Currently, Snyk can automatically create pull requests (PRs) on your behalf to upgrade your dependencies based on the relevant scan results. These can help you pay down your security vulnerability backlog, introduce fixes for newly discovered issues, or keep your dependencies up to date with new versions.

With our new "Snyk Generated Pull Requests" report now available in Early Access, you can visually track and measure the impact of these fix PRs. This report enables you to review how many Snyk Fix, Backlog, and Upgrade PRs were opened, merged, or closed across your repositories, and observe the overall mean time to merge. This report, available for all supported SCM integrations, can be filtered by organization, repository, project, or source and is refreshed every 90 minutes.

To view this report, simply navigate to the Reports section of your Group or Organization and choose “Snyk Generated Pull Requests” from the "Change Report" drop-down menu.

For more information, visit our reports documentation.
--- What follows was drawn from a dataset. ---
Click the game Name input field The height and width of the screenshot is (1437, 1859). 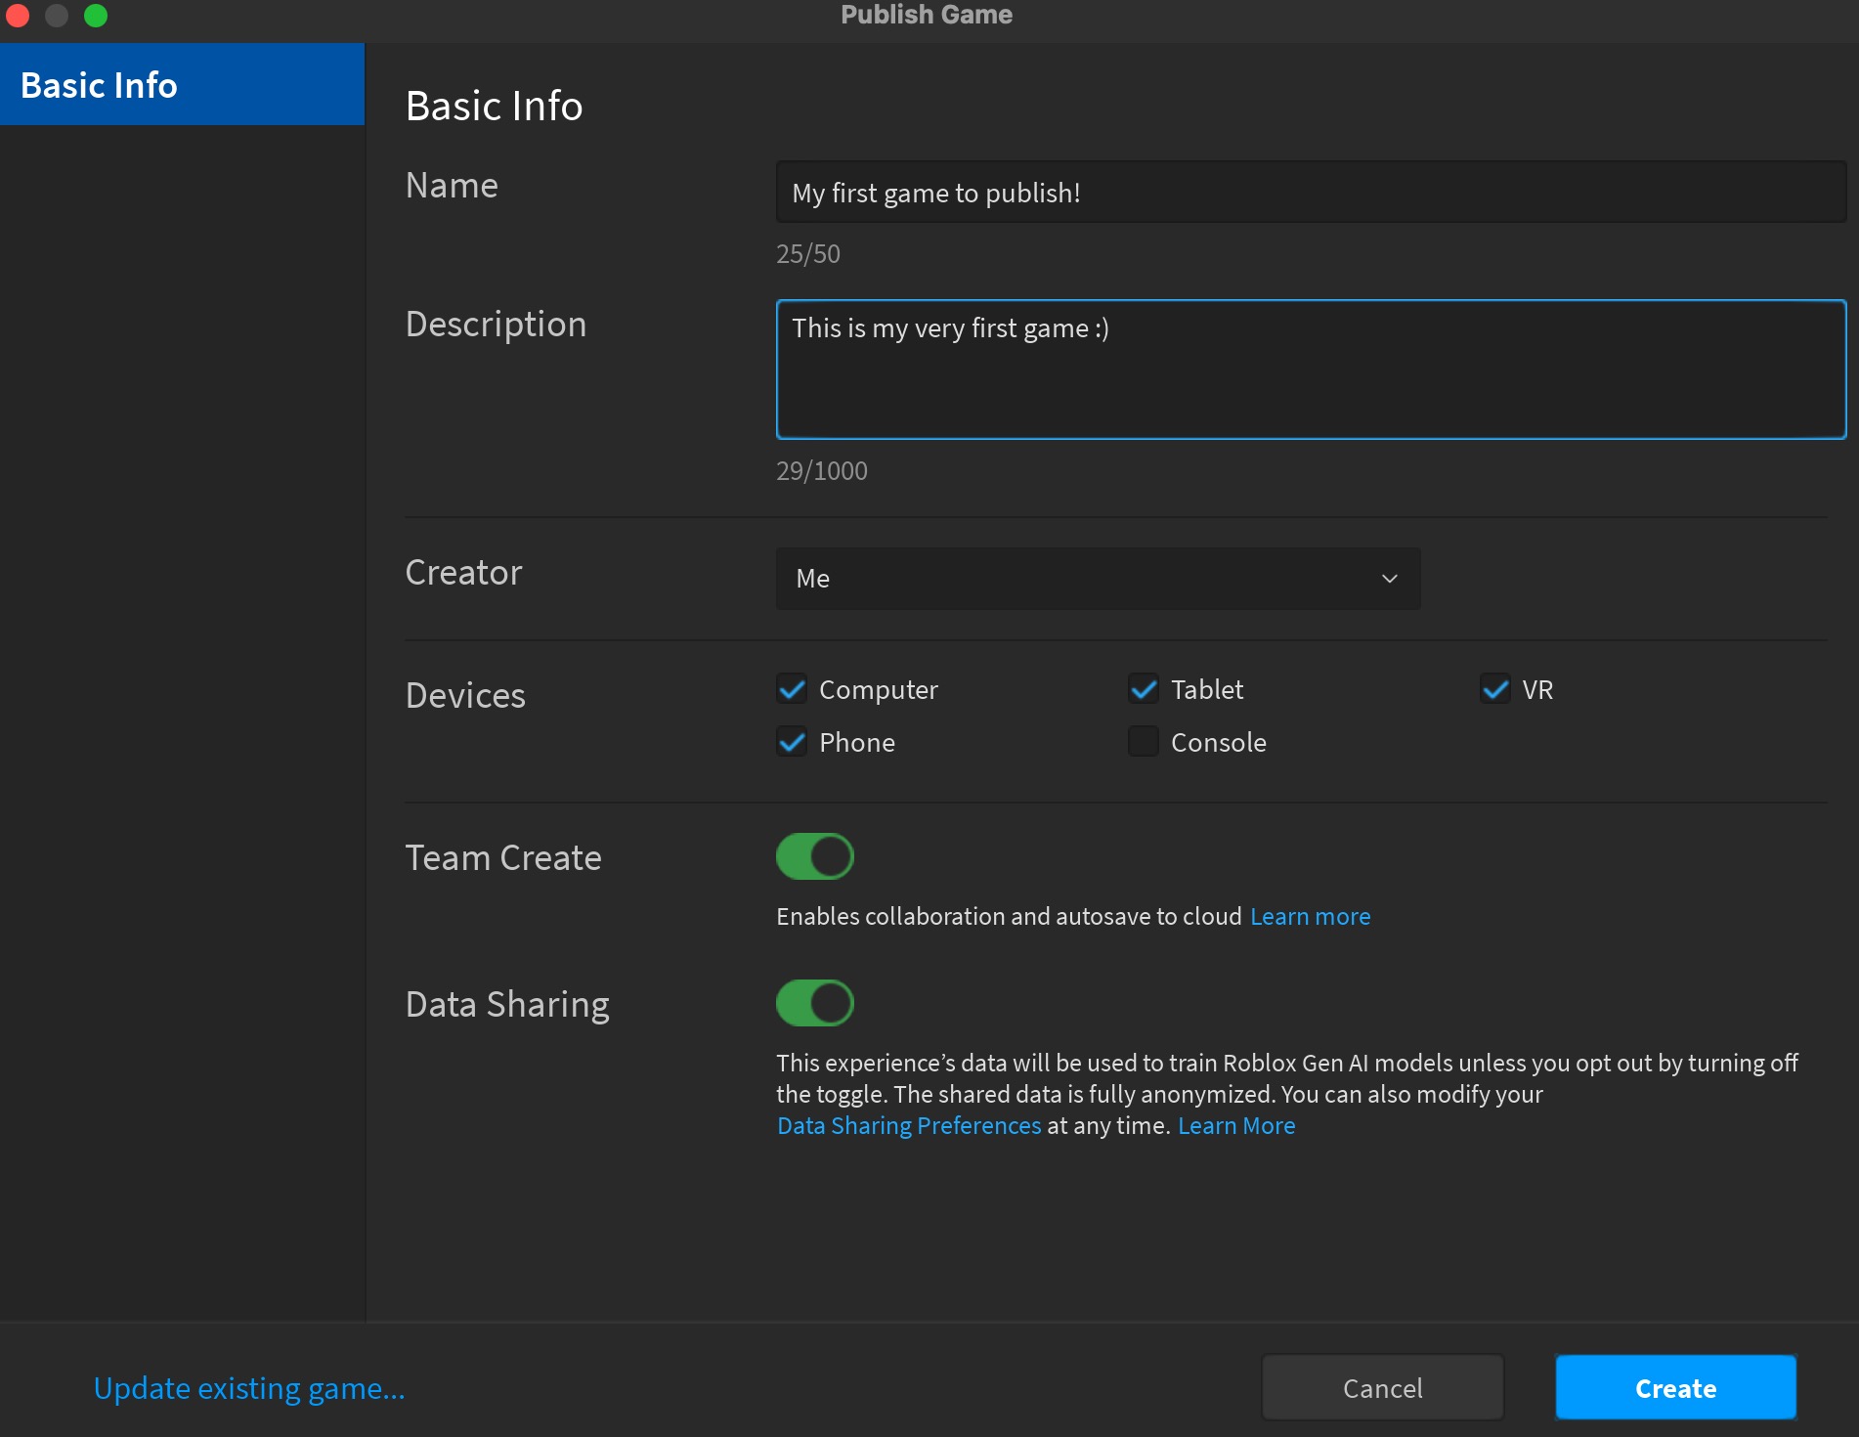pos(1310,192)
As part of our commitment to improving the pull request experience, we’ve introduced key enhancements to Inline Comments which boost developers' productivity by bringing detailed security findings directly into their PRs.

What’s new:

✅ Inline Comments are now capped at 10, prioritizing the most critical vulnerabilities by severity to prevent clutter and avoid SCM rate limits. If more than 10 findings exist, a note in the PR Summary Comment will notify you.

✅ Smarter vulnerability placement ensures that findings reported outside the PR diff are mapped to the nearest relevant changed line, keeping security issues visible even when the exact location isn’t commentable.
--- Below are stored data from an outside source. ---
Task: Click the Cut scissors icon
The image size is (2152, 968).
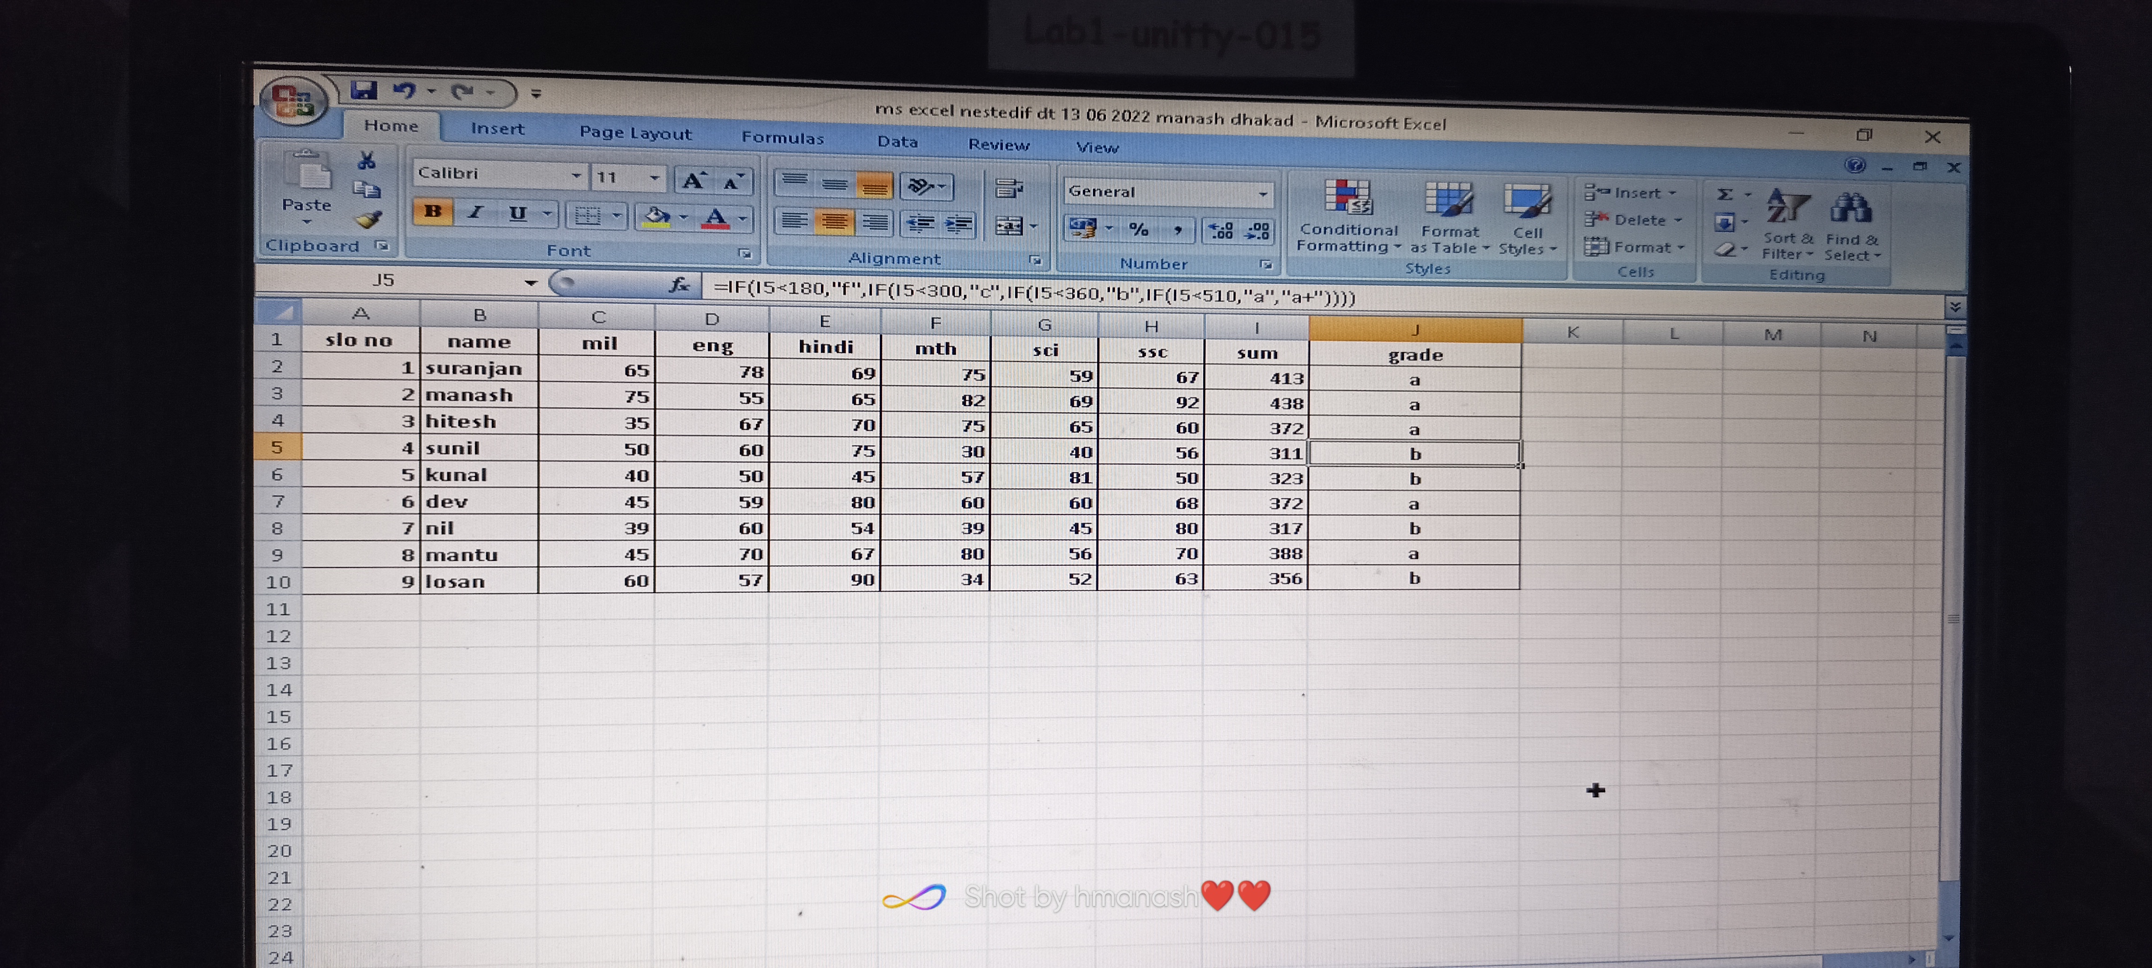Action: click(x=366, y=160)
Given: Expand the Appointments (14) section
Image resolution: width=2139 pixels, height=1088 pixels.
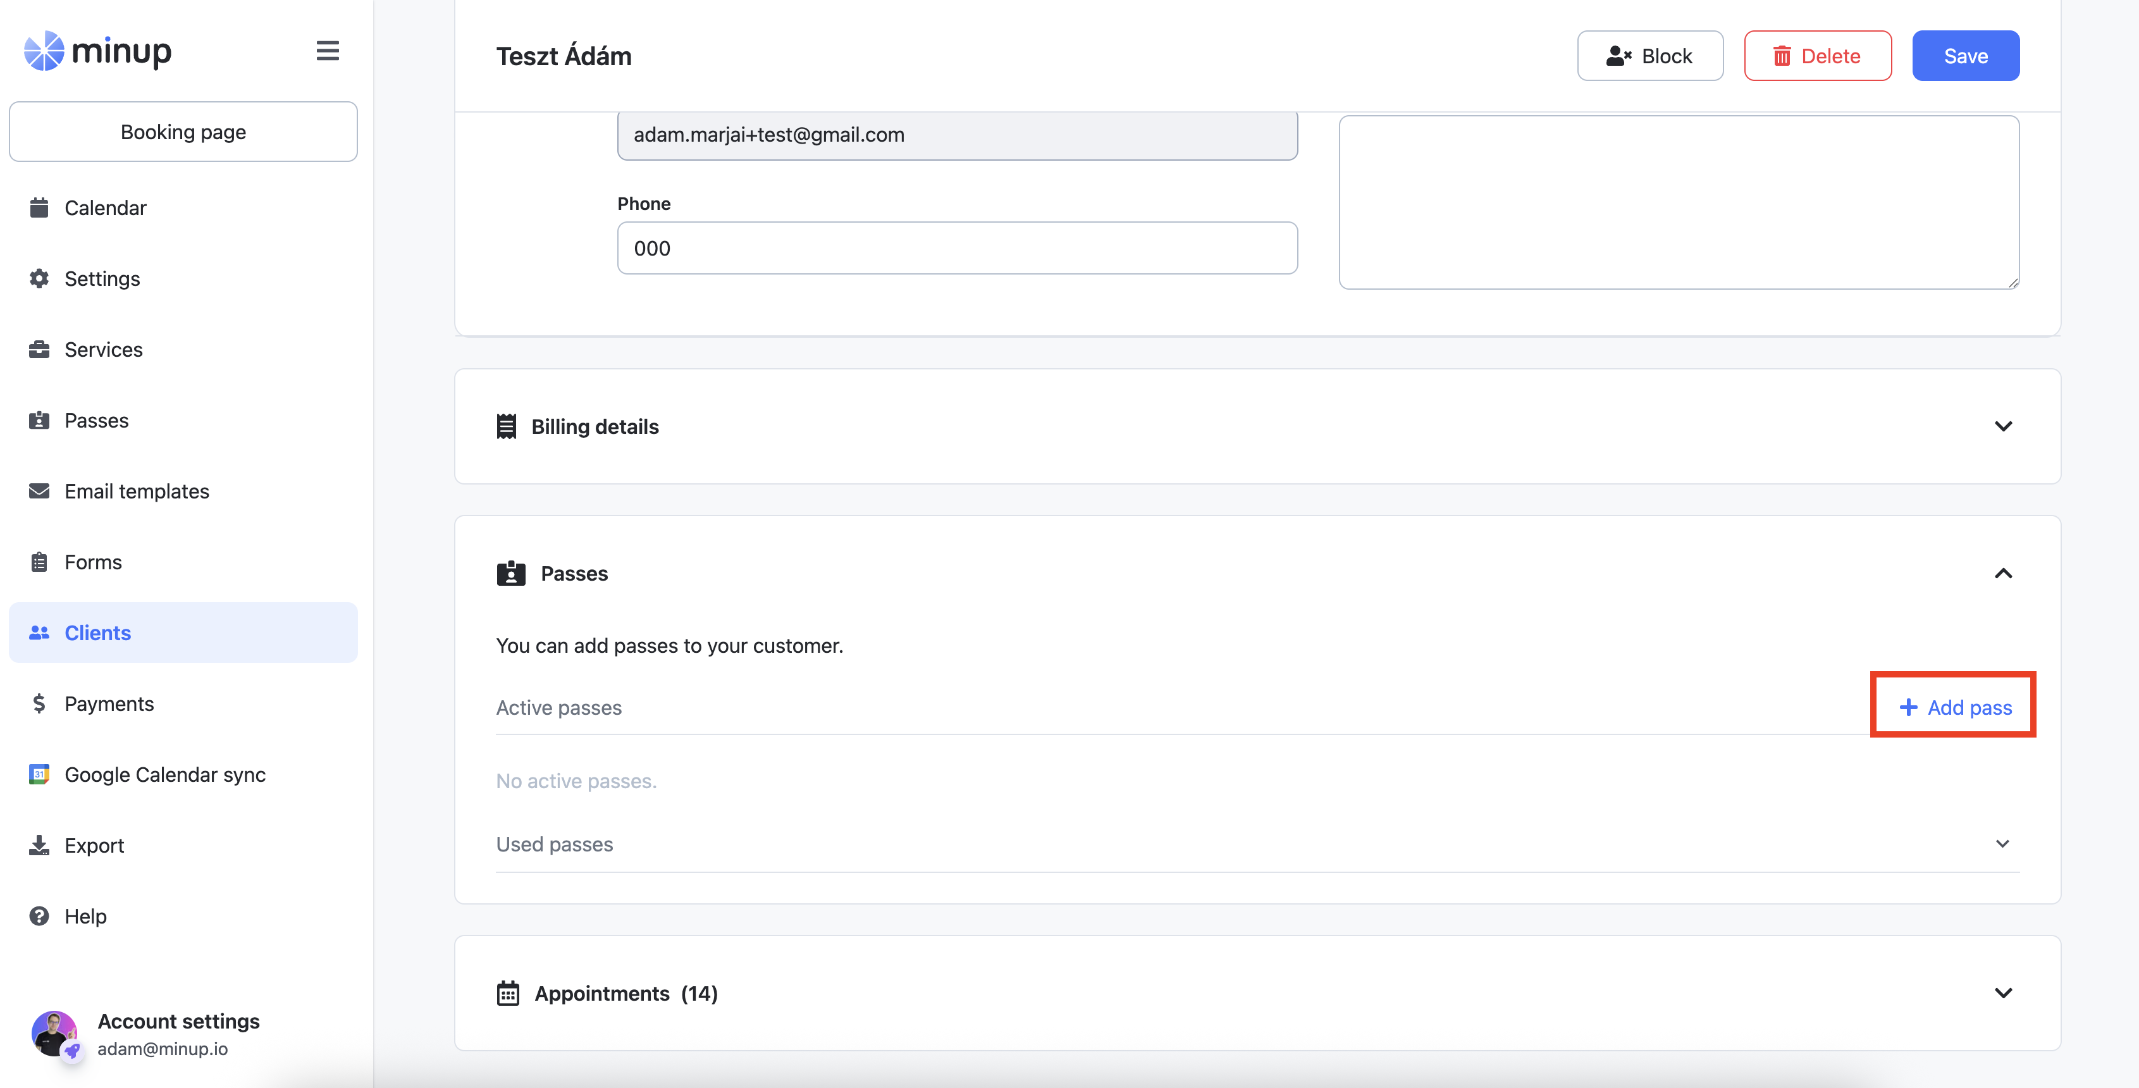Looking at the screenshot, I should click(x=2003, y=993).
These updates streamline security reviews, reducing distractions while ensuring developers can quickly act on vulnerabilities within PRs.

PR Checks for Snyk Code are now Generally Available. Customers using Snyk Code to secure their applications can enable PR Checks to automatically scan their pull requests and provide a mechanism to gate those changes from being merged when new security vulnerabilities are discovered.

How do I enable PR Checks for Code?

Snyk Code PR Checks are available for all supported SCM integrations.

To turn them on for Snyk Code projects, navigate to the Pull Request Status Checks section under your organization’s integration settings and look for Code Analysis. From there, you can enable PR Checks and select your preferred failure condition (Low, Medium, or High severity issues).

You can then use PR Checks, along with your SCM’s configuration, to decide whether to prevent changes from being merged while the commit status check is in a failed state.